Saturday, January 06, 2007

The Death of Saddam

I know this is old news, but there're thoughts that I need to get out of my system.

The death of Saddam. Does he deserve it? I'm pretty sure. Is it going to make a difference in the development of peace and democracy in Iraq and other Middle East countries? Probably not, at least not in the near future.

So what does this accomplish? For one thing, he needs to pay his penalty for his order of torturing and killing of thousands of people. Is his penalty fits the crime? Well, his death is probably less painful than many of his victims, however, I don't think the justice system should get down to his level.

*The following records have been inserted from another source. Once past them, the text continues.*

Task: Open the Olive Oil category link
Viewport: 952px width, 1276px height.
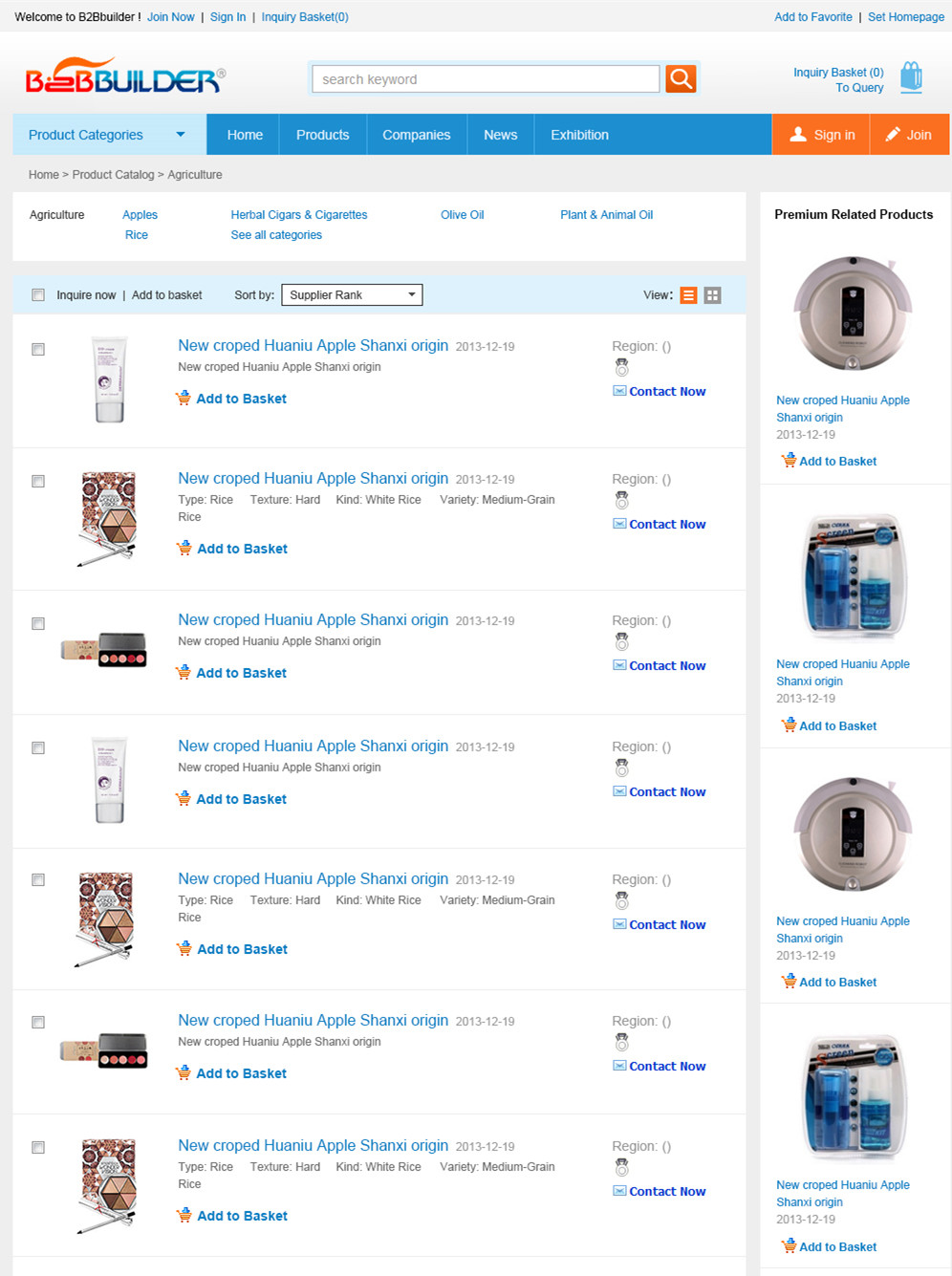Action: click(463, 215)
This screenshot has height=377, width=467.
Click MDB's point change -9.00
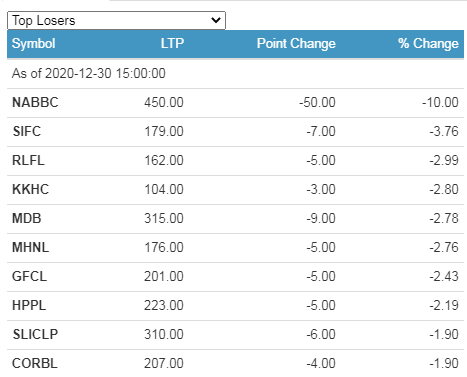[321, 218]
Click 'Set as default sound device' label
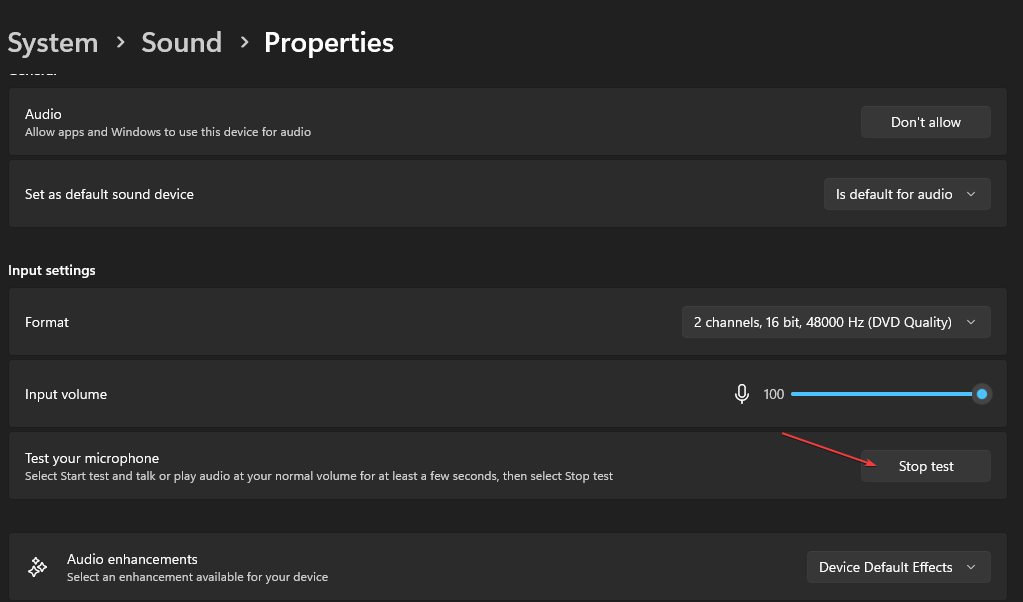 tap(109, 194)
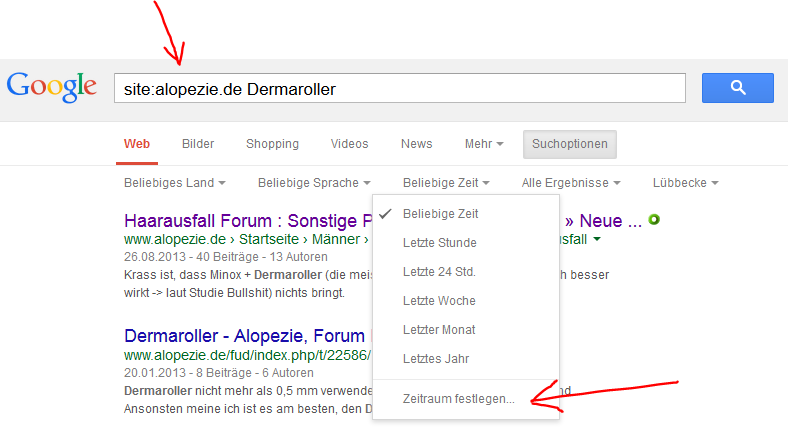Expand the Beliebige Sprache dropdown
Viewport: 788px width, 442px height.
(314, 183)
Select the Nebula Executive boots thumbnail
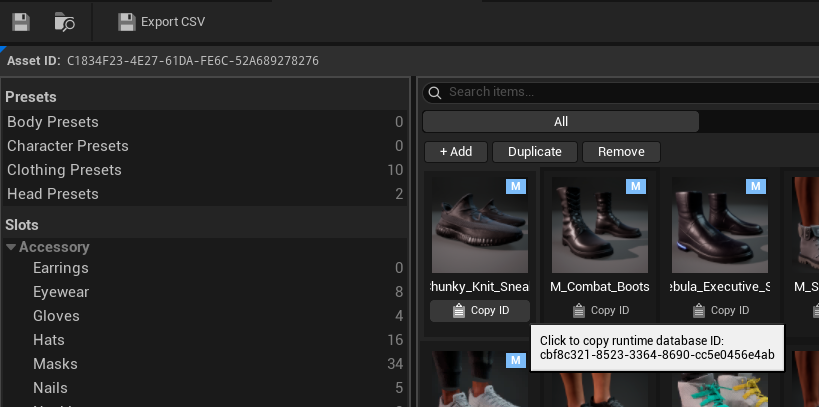Image resolution: width=819 pixels, height=407 pixels. tap(720, 225)
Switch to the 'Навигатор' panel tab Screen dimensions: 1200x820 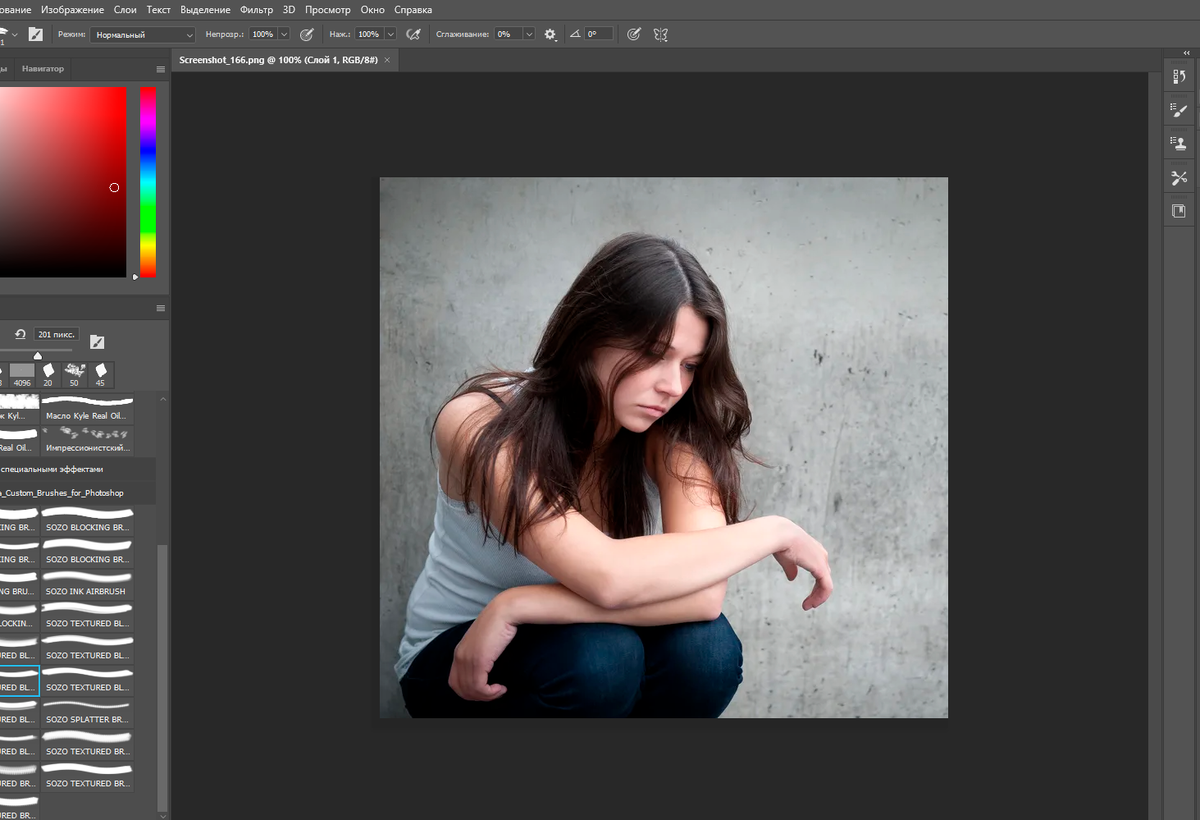tap(43, 69)
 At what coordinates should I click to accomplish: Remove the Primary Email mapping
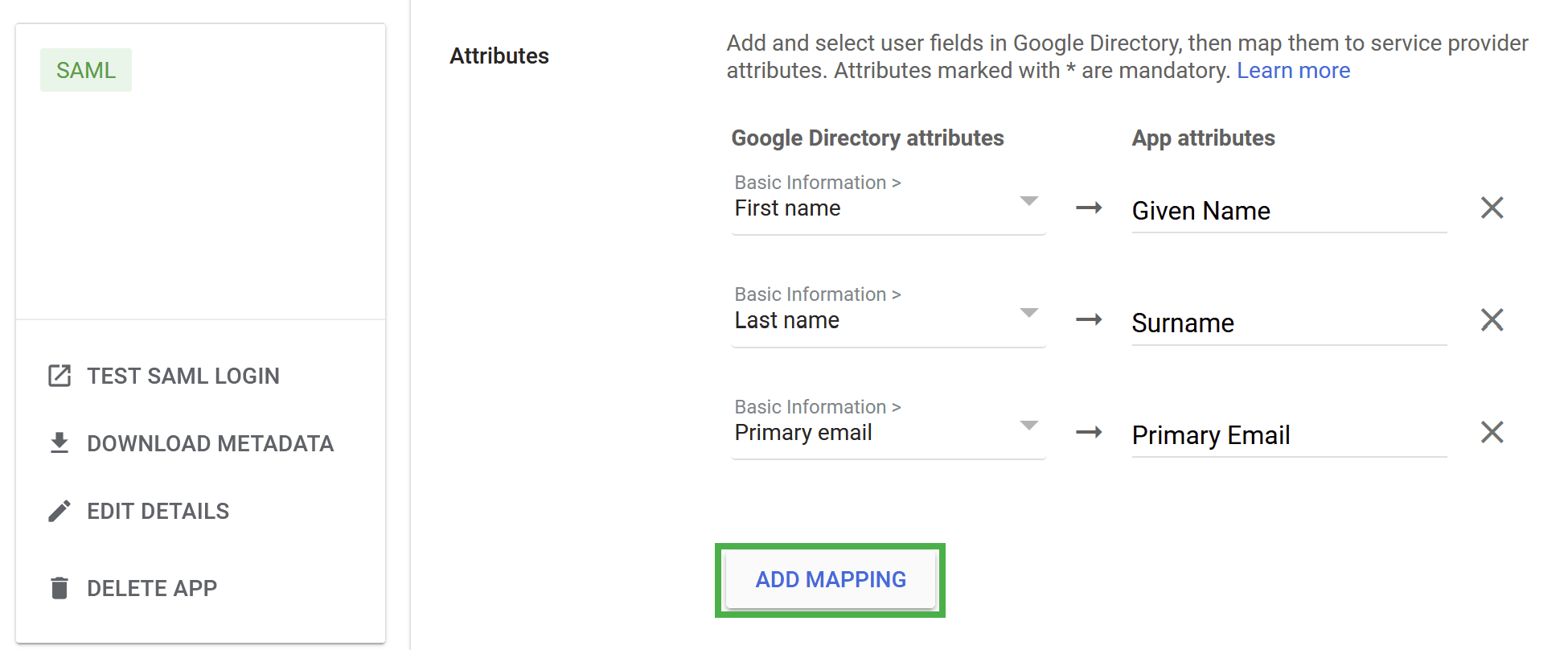click(1492, 433)
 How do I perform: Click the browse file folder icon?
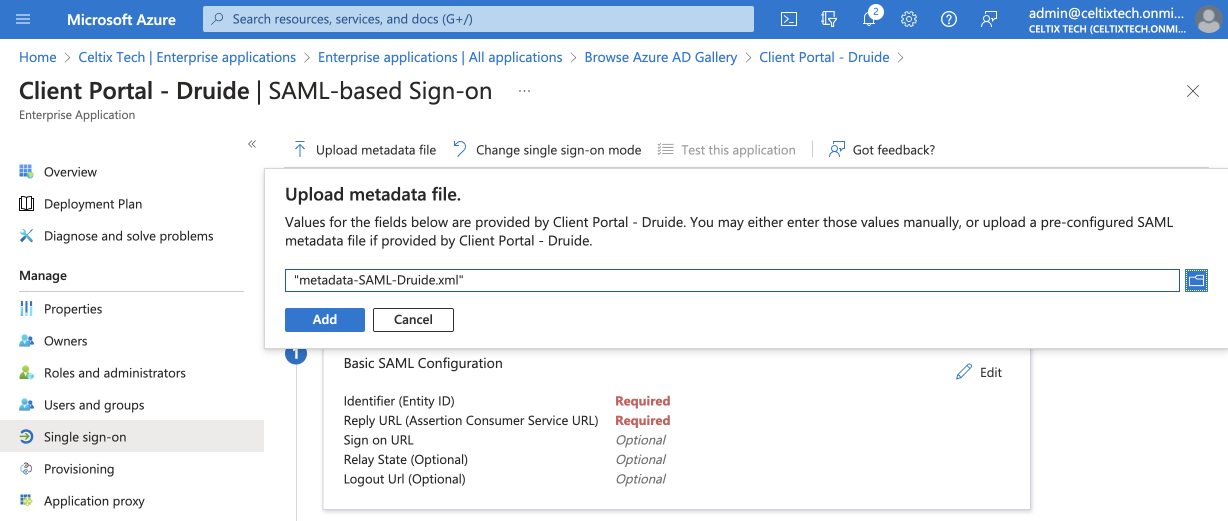coord(1196,281)
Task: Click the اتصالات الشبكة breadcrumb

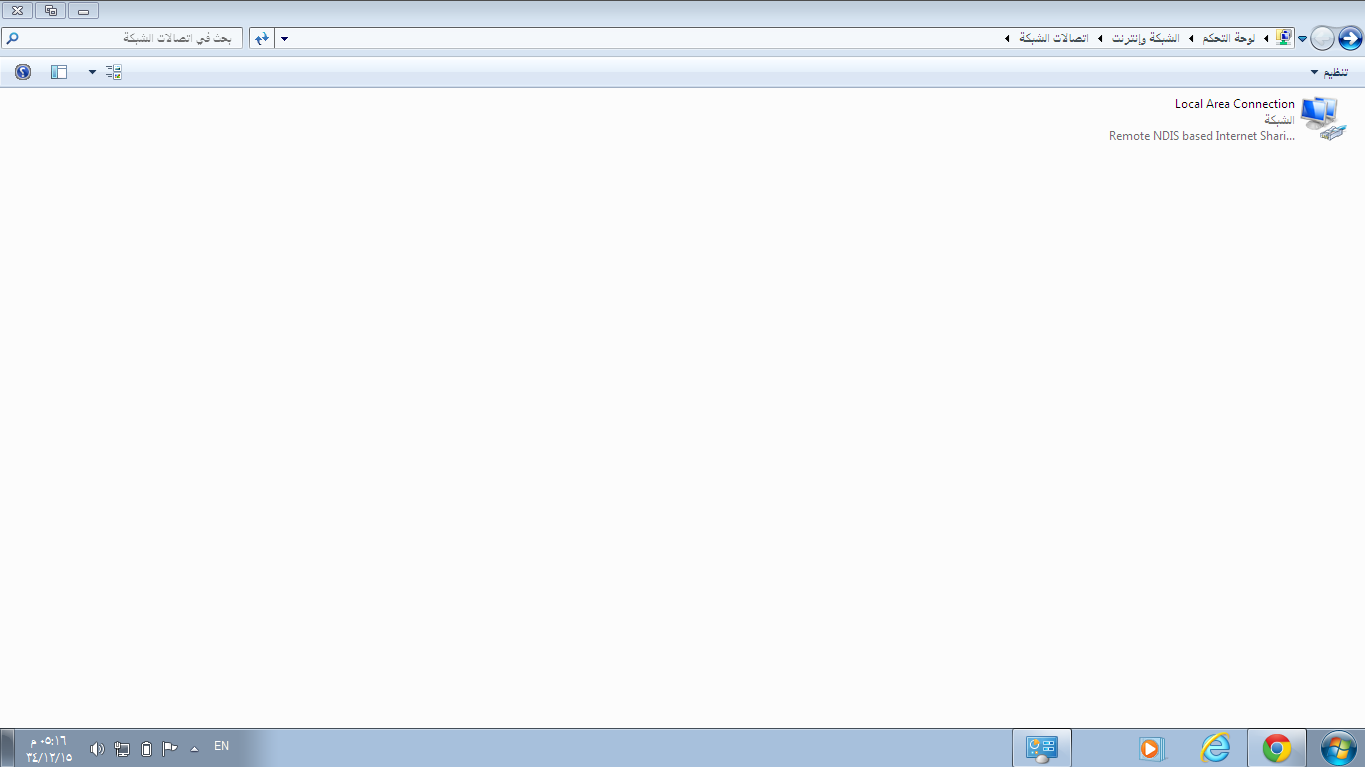Action: click(1053, 38)
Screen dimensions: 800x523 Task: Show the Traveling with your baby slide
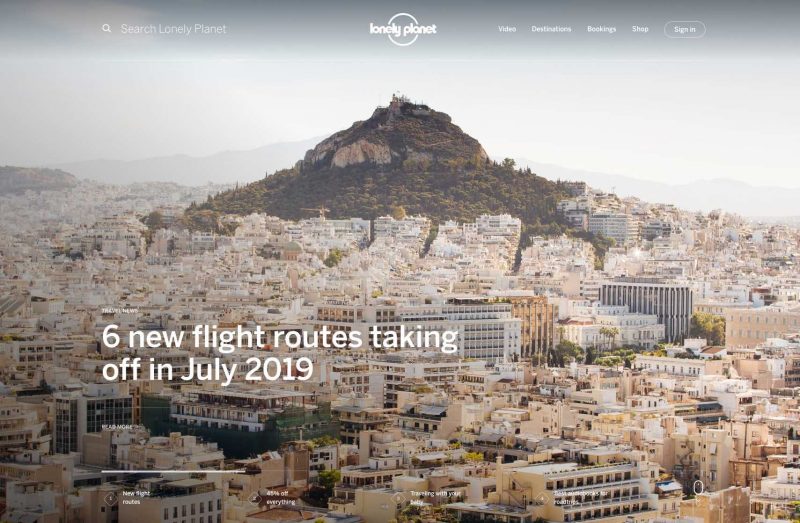(x=435, y=497)
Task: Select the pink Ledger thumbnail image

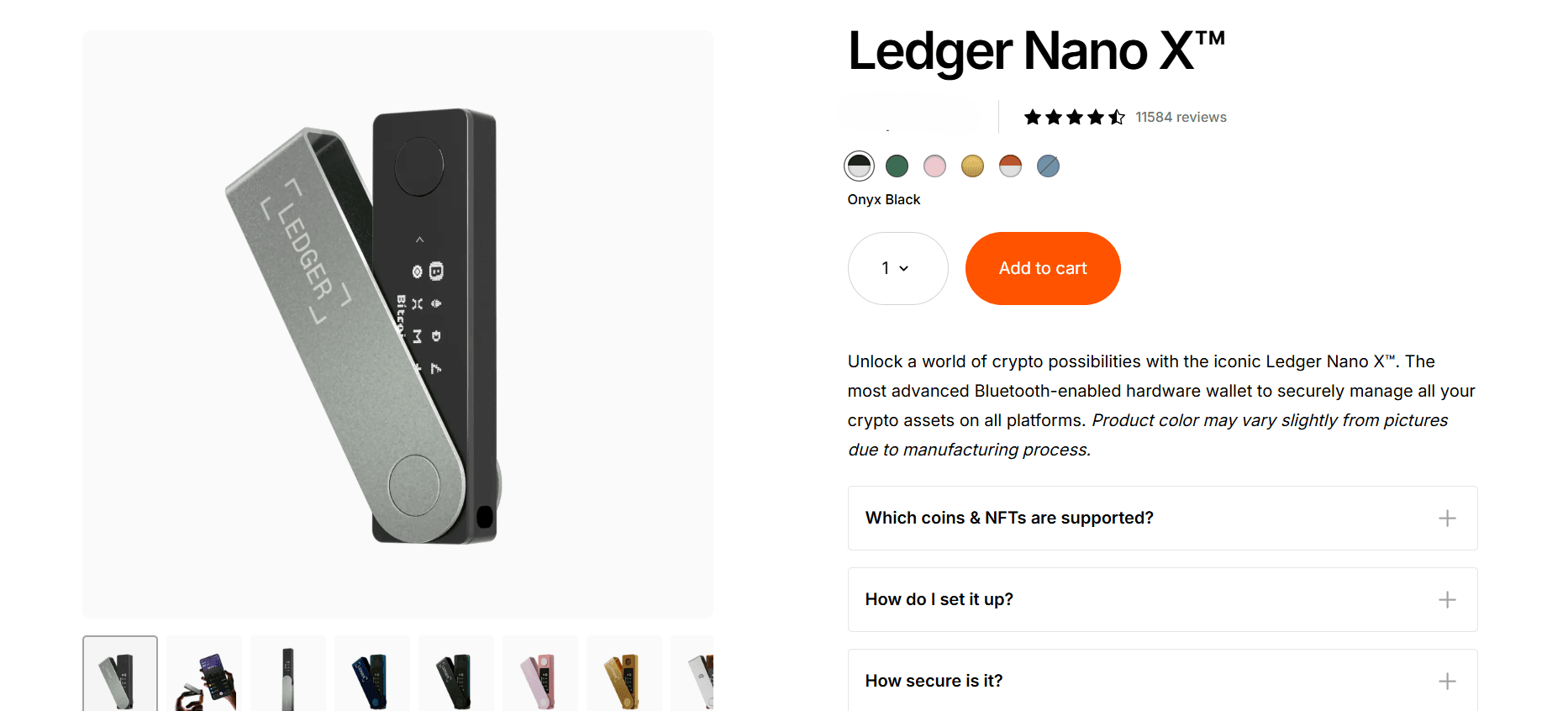Action: pos(540,674)
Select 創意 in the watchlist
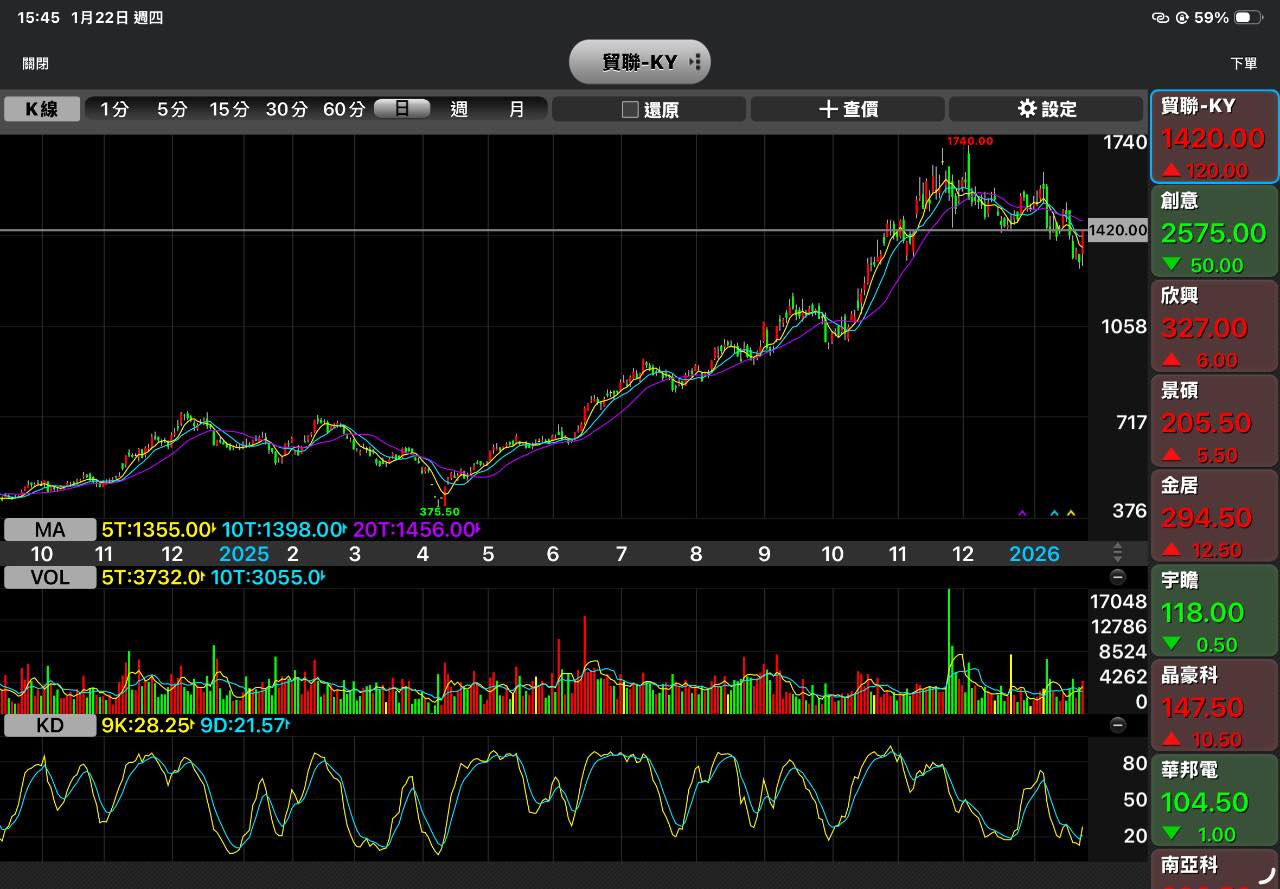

There're people in the world that rejoice in his execution. I'm not one of them. I think his life is a tragedy. And for people who filmed, posted, and watched his execution, what you did make me sick.

I'm sad by the whole thing. I'm sad by what Saddam has done. I'm sad for the people and countries that he so ruthlessly destroyed. I'm sad that there are so much darkness in his life. I'm sad for a life that lives constantly under fear for betrayal. I'm sad for a life that is defined by insatiable appetite for absolute power and hate. I'm sad for the fact that real evil exists in this world. I'm fearful for him for what God's wrath has installed for him.

I wonder if he ever truly loved someone more than he loved power. I wonder if he was born in a different family, or if he has a different life circumstances if he'd be different. I wonder if anyone of us was put in his situation, if we'd turn out the same as he did.

I know "sin" is the correct, but very general answer of why he did what he did. But I'm eager to search for some other answers so that I can believe there's good even in a person like Saddam. I wonder what God's purpose for him was, and how does that going to fit in the whole picture of the human history.

With these thoughts written, my mind is now a little less crowded. A few more adoring looks at my sleeping sweet baby boy and I'll be back to my usual cheerful mood.

1 comment:

Anonymous said...

When I see the death of Saddam, I am reminded of God's Justice and vindication on sin and evil in the world. This is encouraging to me that there is a righteous judge over all evil.